18. Waiver of Jury Trial. EACH PARTY HERETO WAIVES ITS RIGHTS TO A JURY TRIAL OF ANY CLAIM OR CAUSE OF ACTION BASED UPON OR ARISING OUT OF THIS AGREEMENT OR THE SUBJECT MATTER HEREOF. THE SCOPE OF THIS WAIVER IS INTENDED TO BE ALL-ENCOMPASSING OF ANY AND ALL DISPUTES THAT MAY BE FILED IN ANY COURT AND THAT RELATE TO THE SUBJECT MATTER OF THIS TRANSACTION, INCLUDING WITHOUT LIMITATION CONTRACT CLAIMS, TORT CLAIMS, BREACH OF DUTY CLAIMS, AND ALL OTHER COMMON LAW AND STATUTORY CLAIMS. THIS SECTION 20 HAS BEEN DISCUSSED BY EACH OF THE PARTIES HERETO AND THESE PROVISIONS SHALL NOT BE SUBJECT TO ANY EXCEPTIONS. EACH PARTY HERETO HEREBY FURTHER REPRESENTS AND WARRANTS THAT SUCH PARTY HAS REVIEWED THIS WAIVER WITH ITS LEGAL COUNSEL, AND THAT SUCH PARTY KNOWINGLY AND VOLUNTARILY WAIVES ITS JURY TRIAL RIGHTS FOLLOWING CONSULTATION WITH LEGAL COUNSEL. THIS WAIVER IS IRREVOCABLE, MEANING THAT IT MAY NOT BE MODIFIED EITHER ORALLY OR IN WRITING, AND THIS WAIVER SHALL APPLY TO ANY SUBSEQUENT AMENDMENTS, SUPPLEMENTS OR MODIFICATIONS TO (OR ASSIGNMENTS OF) THIS AGREEMENT. IN THE EVENT OF LITIGATION, THIS AGREEMENT MAY BE FILED AS A WRITTEN CONSENT TO A TRIAL (WITHOUT A JURY) BY THE COURT.
19. Relationship.

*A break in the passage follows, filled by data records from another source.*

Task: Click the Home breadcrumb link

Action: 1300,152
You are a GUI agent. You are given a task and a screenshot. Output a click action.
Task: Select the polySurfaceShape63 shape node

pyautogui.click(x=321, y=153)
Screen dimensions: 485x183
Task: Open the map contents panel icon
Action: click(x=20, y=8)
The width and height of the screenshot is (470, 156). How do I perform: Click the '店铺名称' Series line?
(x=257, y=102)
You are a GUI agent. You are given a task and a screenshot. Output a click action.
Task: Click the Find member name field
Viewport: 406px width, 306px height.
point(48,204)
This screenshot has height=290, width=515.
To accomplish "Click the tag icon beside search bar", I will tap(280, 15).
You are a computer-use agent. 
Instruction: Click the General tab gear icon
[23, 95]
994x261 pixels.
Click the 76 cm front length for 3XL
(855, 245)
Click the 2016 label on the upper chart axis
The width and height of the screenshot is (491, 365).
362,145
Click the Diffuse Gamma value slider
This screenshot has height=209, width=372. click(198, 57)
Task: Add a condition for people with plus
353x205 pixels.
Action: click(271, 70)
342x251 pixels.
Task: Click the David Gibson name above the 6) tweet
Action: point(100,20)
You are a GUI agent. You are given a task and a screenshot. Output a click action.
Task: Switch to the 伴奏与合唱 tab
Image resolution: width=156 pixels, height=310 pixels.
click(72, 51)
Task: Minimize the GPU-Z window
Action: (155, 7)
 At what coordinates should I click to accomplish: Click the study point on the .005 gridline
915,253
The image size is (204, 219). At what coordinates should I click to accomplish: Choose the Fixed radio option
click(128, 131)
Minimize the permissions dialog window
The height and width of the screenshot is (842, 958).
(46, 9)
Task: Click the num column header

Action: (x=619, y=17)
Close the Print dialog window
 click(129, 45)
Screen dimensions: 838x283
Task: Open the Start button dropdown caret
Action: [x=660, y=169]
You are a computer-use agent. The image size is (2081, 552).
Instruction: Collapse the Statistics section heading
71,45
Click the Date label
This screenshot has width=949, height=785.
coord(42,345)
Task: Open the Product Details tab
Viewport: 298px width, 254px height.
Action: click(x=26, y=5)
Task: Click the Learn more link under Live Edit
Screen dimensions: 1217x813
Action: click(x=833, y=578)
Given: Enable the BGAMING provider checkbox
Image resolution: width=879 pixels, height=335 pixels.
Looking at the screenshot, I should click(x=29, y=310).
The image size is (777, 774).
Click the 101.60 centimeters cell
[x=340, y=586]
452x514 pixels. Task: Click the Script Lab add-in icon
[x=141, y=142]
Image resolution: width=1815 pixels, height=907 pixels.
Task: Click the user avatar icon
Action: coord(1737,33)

The relationship between Velogin and Customer shall be that of seller and buyer, respectively. Nothing in this Agreement shall be deemed to create or construed as creating a joint venture or partnership between the parties. Neither party is, by virtue of this Agreement or otherwise, to be considered the agent or representative or the other party. Neither party shall have the right to bind the other contractually in any respect whatsoever.
20. Proprietary Rights. Customer acknowledges that Velogin shall retain all proprietary rights in the kiosk technology (including all software, source codes, modifications, updates and enhancements thereof), the name “Velogin” or any derivatives thereof, and any other trademarks and logos which are owned or controlled by Velogin and made available to Customer under this Agreement.